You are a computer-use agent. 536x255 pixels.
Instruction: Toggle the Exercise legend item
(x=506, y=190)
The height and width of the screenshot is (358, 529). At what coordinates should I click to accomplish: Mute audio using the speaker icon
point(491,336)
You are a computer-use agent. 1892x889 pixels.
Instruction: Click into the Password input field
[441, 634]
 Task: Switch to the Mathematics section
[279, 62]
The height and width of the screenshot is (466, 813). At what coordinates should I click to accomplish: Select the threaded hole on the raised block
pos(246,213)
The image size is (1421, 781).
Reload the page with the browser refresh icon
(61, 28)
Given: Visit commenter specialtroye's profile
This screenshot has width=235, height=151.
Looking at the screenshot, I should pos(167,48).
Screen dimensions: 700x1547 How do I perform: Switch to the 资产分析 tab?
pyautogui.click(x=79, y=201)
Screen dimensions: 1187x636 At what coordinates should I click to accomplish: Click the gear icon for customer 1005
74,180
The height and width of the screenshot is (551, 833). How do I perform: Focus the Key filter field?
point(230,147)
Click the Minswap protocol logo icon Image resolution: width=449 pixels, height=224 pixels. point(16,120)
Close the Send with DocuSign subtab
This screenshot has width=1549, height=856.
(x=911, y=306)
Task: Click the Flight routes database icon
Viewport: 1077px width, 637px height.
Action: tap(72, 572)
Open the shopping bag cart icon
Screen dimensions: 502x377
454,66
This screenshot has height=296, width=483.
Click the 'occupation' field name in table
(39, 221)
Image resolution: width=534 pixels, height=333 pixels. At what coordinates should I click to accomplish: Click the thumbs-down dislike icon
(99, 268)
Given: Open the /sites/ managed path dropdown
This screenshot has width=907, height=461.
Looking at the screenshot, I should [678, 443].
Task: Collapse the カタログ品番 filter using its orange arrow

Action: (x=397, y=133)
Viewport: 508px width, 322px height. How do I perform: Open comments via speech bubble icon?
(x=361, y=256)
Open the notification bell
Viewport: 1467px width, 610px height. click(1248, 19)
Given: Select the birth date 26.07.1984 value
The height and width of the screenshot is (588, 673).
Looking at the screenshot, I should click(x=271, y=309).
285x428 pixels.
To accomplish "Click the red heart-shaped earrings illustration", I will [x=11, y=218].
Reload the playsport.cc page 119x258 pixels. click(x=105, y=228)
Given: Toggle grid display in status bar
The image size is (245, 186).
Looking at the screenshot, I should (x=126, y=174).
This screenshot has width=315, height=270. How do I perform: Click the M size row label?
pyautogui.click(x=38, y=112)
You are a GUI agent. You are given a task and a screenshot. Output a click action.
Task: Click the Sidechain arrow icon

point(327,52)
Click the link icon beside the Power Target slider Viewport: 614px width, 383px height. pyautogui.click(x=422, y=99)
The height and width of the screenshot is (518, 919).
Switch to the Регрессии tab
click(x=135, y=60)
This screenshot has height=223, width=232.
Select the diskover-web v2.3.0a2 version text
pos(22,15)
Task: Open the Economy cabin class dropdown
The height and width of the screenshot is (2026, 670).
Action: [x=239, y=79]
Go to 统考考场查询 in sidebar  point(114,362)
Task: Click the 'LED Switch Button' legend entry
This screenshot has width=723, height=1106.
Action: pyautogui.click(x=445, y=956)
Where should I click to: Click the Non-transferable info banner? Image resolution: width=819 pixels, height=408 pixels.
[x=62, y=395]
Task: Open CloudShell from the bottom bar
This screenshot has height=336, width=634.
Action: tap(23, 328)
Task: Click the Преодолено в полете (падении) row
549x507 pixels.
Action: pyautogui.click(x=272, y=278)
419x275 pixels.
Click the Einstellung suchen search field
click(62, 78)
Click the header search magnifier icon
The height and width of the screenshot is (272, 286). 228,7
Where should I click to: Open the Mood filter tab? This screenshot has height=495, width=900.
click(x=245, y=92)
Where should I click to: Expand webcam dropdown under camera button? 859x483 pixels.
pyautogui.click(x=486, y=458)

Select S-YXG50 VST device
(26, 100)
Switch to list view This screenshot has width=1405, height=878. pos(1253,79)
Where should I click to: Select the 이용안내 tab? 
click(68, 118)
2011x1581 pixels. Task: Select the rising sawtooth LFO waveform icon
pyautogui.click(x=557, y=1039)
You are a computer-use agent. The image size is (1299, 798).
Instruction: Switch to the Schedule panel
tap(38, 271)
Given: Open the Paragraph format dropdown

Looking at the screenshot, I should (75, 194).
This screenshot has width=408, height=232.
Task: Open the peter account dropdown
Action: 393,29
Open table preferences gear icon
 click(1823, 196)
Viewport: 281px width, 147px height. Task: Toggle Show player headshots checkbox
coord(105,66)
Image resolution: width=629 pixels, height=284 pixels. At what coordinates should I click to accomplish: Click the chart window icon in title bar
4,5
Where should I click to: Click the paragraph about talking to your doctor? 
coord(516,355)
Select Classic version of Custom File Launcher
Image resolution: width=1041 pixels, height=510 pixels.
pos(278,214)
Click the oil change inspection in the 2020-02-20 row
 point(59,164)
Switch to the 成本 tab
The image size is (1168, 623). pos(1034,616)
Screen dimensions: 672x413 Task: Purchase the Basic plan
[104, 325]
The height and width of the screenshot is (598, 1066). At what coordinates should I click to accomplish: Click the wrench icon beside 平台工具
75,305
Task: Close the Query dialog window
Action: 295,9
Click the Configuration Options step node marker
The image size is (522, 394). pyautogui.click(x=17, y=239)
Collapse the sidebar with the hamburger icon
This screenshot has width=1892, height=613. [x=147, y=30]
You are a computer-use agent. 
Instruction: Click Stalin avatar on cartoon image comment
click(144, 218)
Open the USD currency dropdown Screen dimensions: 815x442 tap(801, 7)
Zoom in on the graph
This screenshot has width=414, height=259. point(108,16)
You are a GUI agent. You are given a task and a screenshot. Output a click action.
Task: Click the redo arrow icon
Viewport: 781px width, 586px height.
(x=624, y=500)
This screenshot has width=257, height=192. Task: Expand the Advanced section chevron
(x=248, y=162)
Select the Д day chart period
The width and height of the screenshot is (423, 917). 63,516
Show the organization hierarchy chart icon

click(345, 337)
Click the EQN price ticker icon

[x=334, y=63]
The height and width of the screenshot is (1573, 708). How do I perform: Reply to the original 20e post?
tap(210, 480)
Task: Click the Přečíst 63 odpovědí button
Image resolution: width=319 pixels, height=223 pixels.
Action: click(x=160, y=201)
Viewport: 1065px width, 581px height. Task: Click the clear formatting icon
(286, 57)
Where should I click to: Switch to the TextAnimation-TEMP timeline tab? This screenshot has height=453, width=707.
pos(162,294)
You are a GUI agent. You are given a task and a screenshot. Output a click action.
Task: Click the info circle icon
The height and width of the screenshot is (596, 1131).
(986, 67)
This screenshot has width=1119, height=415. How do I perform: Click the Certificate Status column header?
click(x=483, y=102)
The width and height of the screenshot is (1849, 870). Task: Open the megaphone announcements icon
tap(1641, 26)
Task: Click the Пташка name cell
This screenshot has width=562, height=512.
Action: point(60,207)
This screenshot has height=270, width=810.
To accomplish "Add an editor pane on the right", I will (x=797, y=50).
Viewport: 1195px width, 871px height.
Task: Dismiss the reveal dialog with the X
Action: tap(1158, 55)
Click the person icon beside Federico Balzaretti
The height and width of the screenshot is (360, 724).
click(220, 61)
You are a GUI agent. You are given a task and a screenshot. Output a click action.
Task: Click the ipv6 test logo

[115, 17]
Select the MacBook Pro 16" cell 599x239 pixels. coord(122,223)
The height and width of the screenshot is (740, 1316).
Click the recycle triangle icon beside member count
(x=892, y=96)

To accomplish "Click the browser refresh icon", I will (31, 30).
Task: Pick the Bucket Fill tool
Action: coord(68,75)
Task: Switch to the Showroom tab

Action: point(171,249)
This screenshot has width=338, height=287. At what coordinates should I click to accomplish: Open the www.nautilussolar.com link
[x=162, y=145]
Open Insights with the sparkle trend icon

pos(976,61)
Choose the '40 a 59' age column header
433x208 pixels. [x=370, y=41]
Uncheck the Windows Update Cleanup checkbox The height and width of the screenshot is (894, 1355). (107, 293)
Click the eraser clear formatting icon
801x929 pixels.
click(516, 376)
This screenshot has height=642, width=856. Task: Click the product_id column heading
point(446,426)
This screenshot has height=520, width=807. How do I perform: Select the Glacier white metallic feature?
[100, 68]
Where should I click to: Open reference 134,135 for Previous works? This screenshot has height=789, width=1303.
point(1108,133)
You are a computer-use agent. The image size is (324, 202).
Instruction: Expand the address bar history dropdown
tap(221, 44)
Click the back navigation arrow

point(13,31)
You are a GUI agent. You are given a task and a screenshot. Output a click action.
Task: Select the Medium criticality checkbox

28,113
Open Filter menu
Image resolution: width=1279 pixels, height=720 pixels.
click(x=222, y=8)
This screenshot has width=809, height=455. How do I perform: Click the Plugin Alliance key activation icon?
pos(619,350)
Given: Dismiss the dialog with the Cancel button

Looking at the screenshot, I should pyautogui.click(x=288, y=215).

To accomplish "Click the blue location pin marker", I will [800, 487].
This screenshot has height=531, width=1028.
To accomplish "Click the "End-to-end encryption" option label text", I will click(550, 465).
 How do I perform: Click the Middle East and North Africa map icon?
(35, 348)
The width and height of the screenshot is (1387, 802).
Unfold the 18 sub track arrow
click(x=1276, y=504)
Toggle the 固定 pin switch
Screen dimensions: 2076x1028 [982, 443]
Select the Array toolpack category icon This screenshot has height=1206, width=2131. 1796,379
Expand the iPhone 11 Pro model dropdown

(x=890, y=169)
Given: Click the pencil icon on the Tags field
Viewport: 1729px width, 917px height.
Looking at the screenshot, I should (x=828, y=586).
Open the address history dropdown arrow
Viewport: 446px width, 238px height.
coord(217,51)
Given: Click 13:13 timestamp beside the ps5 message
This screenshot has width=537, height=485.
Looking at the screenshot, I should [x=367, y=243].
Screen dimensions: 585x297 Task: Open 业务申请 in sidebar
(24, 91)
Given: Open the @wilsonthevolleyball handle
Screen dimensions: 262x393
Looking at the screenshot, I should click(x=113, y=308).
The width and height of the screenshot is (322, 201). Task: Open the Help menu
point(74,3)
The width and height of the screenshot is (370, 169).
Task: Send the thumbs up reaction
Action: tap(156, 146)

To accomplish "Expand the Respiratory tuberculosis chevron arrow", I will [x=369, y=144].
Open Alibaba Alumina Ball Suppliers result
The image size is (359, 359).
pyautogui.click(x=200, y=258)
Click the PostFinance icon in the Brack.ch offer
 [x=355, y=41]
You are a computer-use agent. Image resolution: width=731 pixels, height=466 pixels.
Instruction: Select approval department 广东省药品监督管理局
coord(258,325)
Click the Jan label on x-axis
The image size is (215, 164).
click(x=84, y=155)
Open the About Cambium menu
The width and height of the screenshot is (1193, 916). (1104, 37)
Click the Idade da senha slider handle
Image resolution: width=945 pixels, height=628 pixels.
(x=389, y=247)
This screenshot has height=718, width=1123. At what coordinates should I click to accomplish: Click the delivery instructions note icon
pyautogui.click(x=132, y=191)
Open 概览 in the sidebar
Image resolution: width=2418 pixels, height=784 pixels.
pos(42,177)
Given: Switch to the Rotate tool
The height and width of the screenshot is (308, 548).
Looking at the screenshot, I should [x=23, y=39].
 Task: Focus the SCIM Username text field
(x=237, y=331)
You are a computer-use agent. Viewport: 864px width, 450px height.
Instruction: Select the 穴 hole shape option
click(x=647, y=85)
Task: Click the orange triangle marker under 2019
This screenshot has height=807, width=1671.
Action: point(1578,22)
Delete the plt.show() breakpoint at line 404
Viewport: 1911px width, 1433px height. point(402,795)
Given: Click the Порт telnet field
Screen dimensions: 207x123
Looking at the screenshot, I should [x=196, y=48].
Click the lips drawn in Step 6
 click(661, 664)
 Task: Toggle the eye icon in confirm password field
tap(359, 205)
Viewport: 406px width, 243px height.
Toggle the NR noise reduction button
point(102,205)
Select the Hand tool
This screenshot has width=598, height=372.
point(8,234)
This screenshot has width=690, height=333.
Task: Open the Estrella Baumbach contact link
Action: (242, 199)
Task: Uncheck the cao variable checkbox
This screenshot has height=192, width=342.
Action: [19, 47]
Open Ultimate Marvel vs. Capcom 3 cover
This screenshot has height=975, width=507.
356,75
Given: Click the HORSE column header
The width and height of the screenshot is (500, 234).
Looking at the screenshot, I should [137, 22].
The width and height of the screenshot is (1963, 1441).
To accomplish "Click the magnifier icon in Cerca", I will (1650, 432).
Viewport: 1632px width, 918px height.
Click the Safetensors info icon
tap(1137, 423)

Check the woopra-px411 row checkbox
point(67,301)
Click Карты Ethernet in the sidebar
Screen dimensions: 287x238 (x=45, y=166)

===============

Instructions to follow -> Could you transcribe the records above word for word, starting at the first line and ending at the line that contains "Viewport: 1467px width, 610px"?

Response for this exercise ->
You are a computer-use agent. 536x255 pixels.
Instruction: Toggle the Exercise legend item
(x=506, y=190)
The height and width of the screenshot is (358, 529). At what coordinates should I click to accomplish: Mute audio using the speaker icon
point(491,336)
You are a computer-use agent. 1892x889 pixels.
Instruction: Click into the Password input field
[441, 634]
 Task: Switch to the Mathematics section
[279, 62]
The height and width of the screenshot is (466, 813). At what coordinates should I click to accomplish: Select the threaded hole on the raised block
pos(246,213)
The image size is (1421, 781).
Reload the page with the browser refresh icon
(61, 28)
Given: Visit commenter specialtroye's profile
This screenshot has width=235, height=151.
Looking at the screenshot, I should pos(167,48).
Screen dimensions: 700x1547 How do I perform: Switch to the 资产分析 tab?
pyautogui.click(x=79, y=201)
Screen dimensions: 1187x636 At what coordinates should I click to accomplish: Click the gear icon for customer 1005
74,180
The height and width of the screenshot is (551, 833). How do I perform: Focus the Key filter field?
point(230,147)
Click the Minswap protocol logo icon Image resolution: width=449 pixels, height=224 pixels. point(16,120)
Close the Send with DocuSign subtab
This screenshot has width=1549, height=856.
(x=911, y=306)
Task: Click the Flight routes database icon
Viewport: 1077px width, 637px height.
Action: tap(72, 572)
Open the shopping bag cart icon
Screen dimensions: 502x377
454,66
This screenshot has height=296, width=483.
Click the 'occupation' field name in table
(39, 221)
Image resolution: width=534 pixels, height=333 pixels. At what coordinates should I click to accomplish: Click the thumbs-down dislike icon
(99, 268)
Given: Open the /sites/ managed path dropdown
This screenshot has width=907, height=461.
Looking at the screenshot, I should [678, 443].
Task: Collapse the カタログ品番 filter using its orange arrow

Action: (x=397, y=133)
Viewport: 508px width, 322px height. How do I perform: Open comments via speech bubble icon?
(x=361, y=256)
Open the notification bell
Viewport: 1467px width, 610px height. click(1248, 19)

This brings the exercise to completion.